When this separate edition appeared, and the book was an assured success, the booksellers, of their own free motion, sent the author another hundred guineas. Malone comments on the extraordinary moderation of Johnson’s demand. ‘Had he asked one thousand, or even fifteen hundred guineas, the booksellers, who knew the value of his name, would doubtless have readily given it.’ But Johnson refused to listen to any blame of them. ‘Sir,’ he said to Boswell, ‘I have always said the booksellers were a generous set of men. Nor, in the present instance, have I reason to complain. The fact is, not that they have paid me too little, but that I have written too much.’ In the statement prefixed to the separate edition he explains this further: ‘My purpose was only to have allotted to every Poet an Advertisement, like those which we find in the French Miscellanies, containing a few dates and a general character, but I have been led beyond my intention, I hope, by the honest desire of giving useful pleasure.’

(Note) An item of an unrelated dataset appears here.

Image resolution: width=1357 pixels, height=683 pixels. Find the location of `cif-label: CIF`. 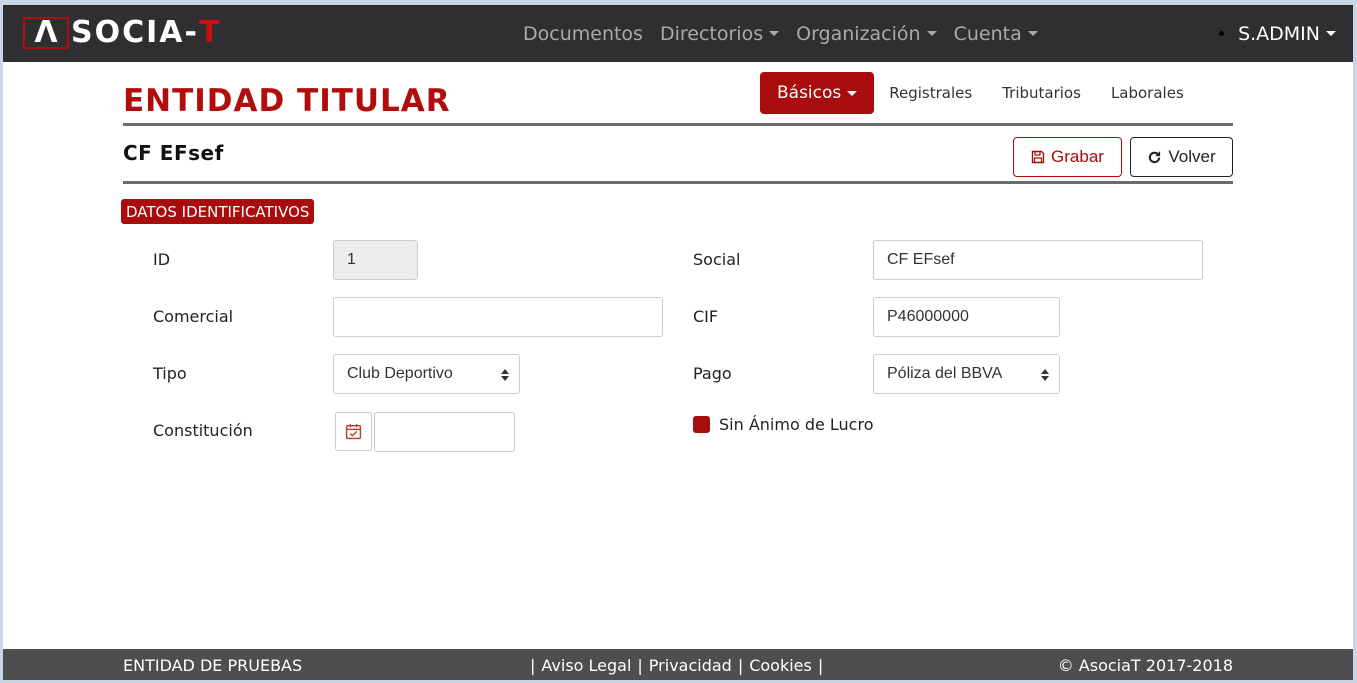

cif-label: CIF is located at coordinates (706, 316).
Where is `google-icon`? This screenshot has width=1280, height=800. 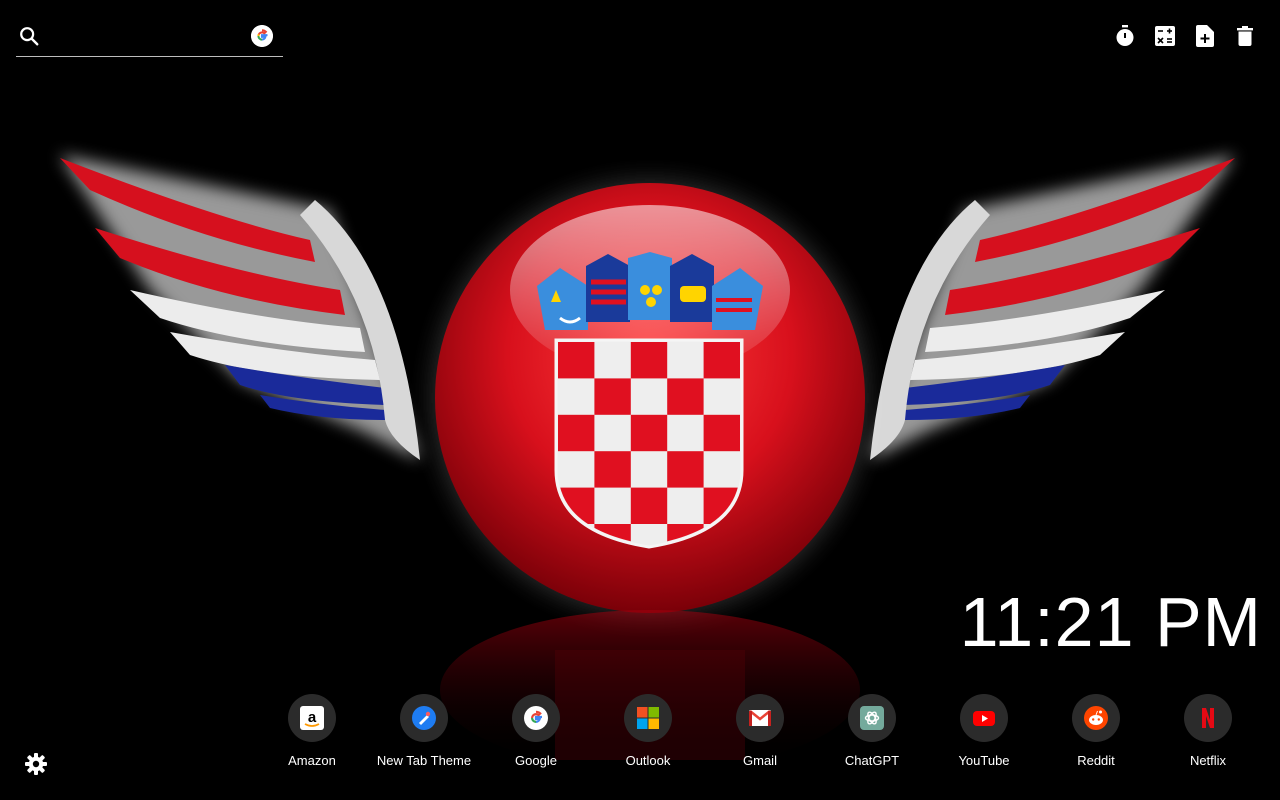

It is idle to challenge an agreement made between free agents. Johnson was a bad bargainer. He paid ‘less attention to profit from his labours,’ says Boswell, ‘than any man to whom literature has been a profession.’ He took a hundred pounds for Rasselas—to which the booksellers added twenty-five pounds later. Nothing would have induced him to chaffer about his wage; and he did not think it a hardship to stand by his agreements.